* [Task requirements]: Word for word, give the data again without its pictures.

Available data Start Marker

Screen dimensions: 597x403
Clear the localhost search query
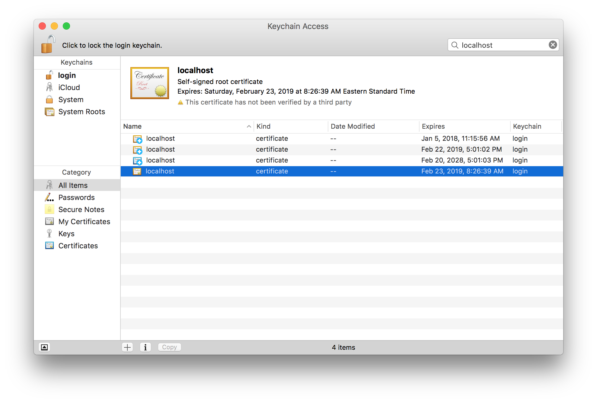(553, 44)
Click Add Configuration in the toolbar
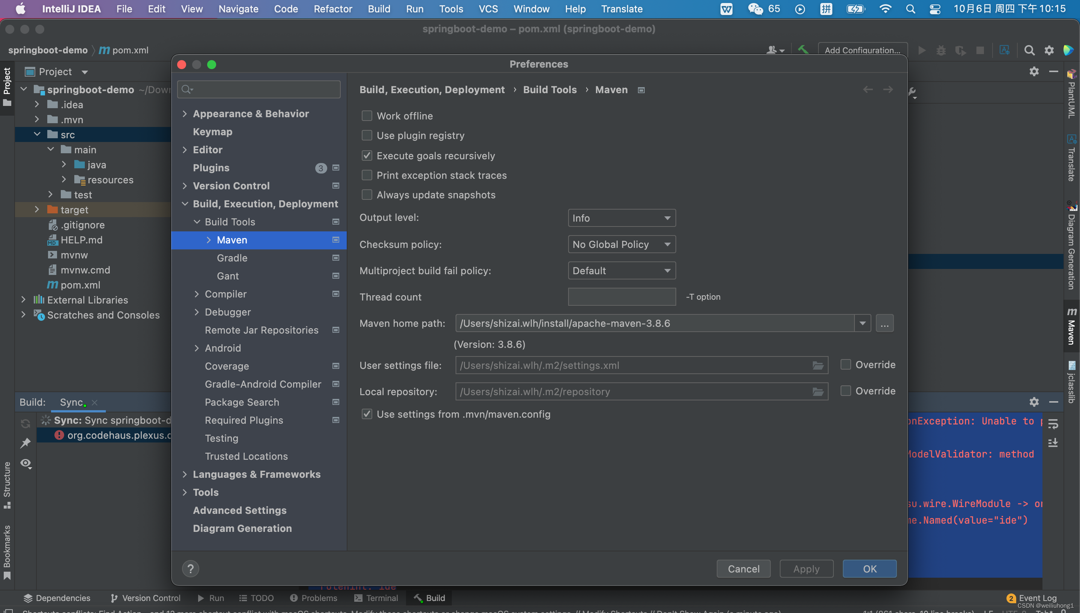 tap(863, 50)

Available data End Marker

* [Output of the exercise]:
Screen dimensions: 597x403
Clear the localhost search query
(553, 44)
Click Add Configuration in the toolbar
 tap(863, 50)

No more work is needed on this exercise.